__Instructions for the task__.
Transcribe precisely those lines of the listing that fall between the line containing "zacuto (492, 739)" and the last line, inclusive of both.

__Data shown__.
--- START ---

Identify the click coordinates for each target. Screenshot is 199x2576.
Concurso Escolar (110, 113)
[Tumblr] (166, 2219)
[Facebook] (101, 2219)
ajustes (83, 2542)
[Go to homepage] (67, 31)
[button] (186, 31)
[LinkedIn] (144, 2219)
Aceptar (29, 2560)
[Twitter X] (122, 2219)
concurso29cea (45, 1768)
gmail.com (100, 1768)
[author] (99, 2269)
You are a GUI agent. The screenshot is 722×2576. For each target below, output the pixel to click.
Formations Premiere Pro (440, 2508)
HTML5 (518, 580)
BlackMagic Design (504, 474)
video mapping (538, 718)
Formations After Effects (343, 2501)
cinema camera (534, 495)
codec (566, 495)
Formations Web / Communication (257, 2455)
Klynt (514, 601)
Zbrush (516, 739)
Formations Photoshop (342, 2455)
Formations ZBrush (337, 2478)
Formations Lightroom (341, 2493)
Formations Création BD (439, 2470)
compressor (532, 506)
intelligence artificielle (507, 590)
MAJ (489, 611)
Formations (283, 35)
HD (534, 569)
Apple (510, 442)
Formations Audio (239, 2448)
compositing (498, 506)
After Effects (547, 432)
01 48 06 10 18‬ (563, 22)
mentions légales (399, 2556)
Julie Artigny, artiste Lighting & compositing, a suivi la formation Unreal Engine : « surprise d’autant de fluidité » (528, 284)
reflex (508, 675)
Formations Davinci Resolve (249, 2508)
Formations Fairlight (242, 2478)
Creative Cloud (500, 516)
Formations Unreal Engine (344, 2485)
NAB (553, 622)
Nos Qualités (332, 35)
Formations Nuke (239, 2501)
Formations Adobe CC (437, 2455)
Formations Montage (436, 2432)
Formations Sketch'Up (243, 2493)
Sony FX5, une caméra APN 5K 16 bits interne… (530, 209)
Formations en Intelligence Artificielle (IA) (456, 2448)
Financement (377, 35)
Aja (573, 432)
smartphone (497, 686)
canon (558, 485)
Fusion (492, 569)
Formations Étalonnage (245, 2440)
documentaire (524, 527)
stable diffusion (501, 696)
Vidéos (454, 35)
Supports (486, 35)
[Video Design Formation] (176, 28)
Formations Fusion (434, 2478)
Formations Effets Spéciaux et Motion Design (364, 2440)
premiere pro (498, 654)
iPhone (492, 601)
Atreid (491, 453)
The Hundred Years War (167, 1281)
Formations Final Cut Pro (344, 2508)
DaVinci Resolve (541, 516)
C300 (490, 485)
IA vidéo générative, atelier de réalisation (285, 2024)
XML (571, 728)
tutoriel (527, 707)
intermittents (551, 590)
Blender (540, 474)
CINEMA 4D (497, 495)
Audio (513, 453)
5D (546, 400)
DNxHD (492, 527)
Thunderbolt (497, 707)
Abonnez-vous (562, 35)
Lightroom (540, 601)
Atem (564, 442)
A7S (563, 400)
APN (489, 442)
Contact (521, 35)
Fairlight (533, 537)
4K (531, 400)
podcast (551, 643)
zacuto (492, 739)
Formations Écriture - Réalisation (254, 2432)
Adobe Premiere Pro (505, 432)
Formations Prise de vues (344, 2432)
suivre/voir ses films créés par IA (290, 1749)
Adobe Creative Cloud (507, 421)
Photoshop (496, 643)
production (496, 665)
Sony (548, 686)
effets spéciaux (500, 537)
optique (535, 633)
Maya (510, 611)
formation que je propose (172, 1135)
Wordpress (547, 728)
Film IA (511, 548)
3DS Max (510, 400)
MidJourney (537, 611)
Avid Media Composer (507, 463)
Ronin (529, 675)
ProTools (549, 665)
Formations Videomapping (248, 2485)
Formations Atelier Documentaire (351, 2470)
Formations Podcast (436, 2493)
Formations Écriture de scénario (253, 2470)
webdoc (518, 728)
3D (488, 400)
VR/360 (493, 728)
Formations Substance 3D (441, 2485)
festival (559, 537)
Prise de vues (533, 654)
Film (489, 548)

--- END ---

__Reply to the task__.
zacuto (492, 739)
Formations Écriture - Réalisation (254, 2432)
Adobe Premiere Pro (505, 432)
Formations Prise de vues (344, 2432)
suivre/voir ses films créés par IA (290, 1749)
Adobe Creative Cloud (507, 421)
Photoshop (496, 643)
production (496, 665)
Sony (548, 686)
effets spéciaux (500, 537)
optique (535, 633)
Maya (510, 611)
formation que je propose (172, 1135)
Wordpress (547, 728)
Film IA (511, 548)
3DS Max (510, 400)
MidJourney (537, 611)
Avid Media Composer (507, 463)
Ronin (529, 675)
ProTools (549, 665)
Formations Videomapping (248, 2485)
Formations Atelier Documentaire (351, 2470)
Formations Podcast (436, 2493)
Formations Écriture de scénario (253, 2470)
webdoc (518, 728)
3D (488, 400)
VR/360 (493, 728)
Formations Substance 3D (441, 2485)
festival (559, 537)
Prise de vues (533, 654)
Film (489, 548)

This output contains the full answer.